> **Work instruction**: Reproduce exactly the lines below, from the first one through the line containing "Task: Open the +1000.00 在线充值 record", and omit any pictures.

> **Records for the task**:
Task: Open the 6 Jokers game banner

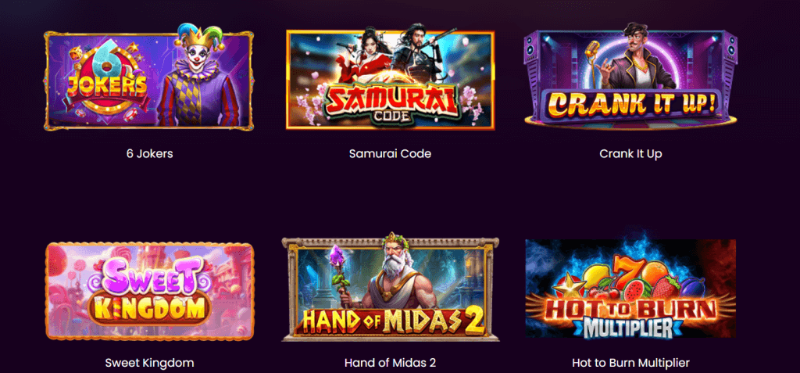Action: point(148,77)
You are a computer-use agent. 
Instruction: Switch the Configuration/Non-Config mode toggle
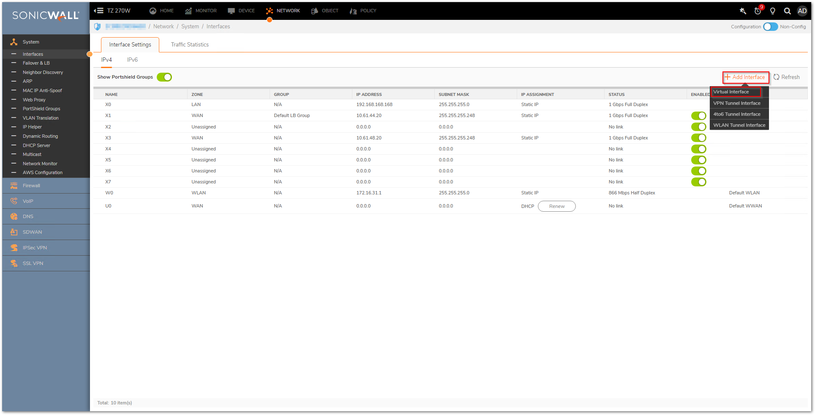point(770,27)
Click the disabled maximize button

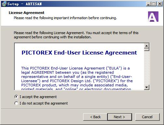(x=154, y=4)
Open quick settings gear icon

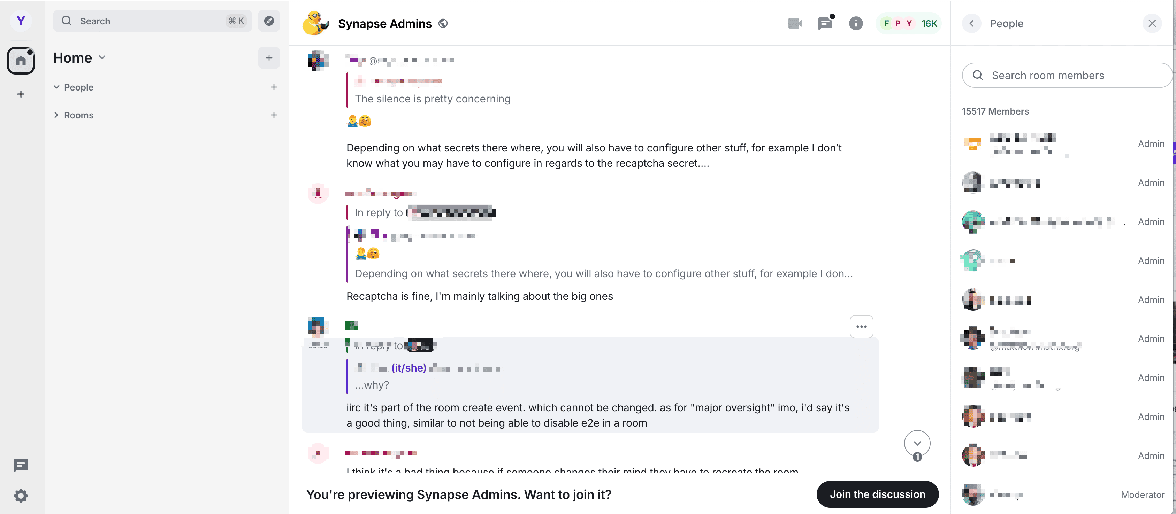(x=21, y=496)
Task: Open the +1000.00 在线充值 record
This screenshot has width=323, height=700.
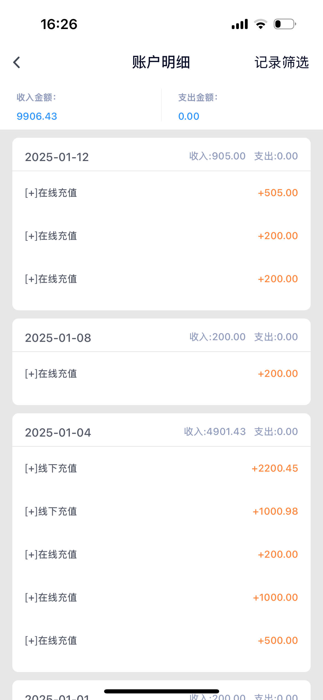Action: coord(161,597)
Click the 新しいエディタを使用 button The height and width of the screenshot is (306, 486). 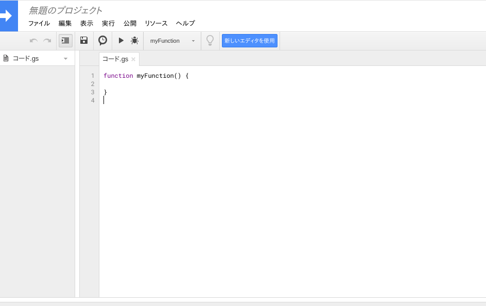point(249,40)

> **Problem solution**:
Task: Open the 6 Jokers game banner

Action: point(148,77)
You are a computer-use agent. 
Instruction: Switch the Configuration/Non-Config mode toggle
point(770,27)
Click the disabled maximize button

(x=154, y=4)
Open quick settings gear icon

(x=21, y=496)
Task: Open the +1000.00 在线充值 record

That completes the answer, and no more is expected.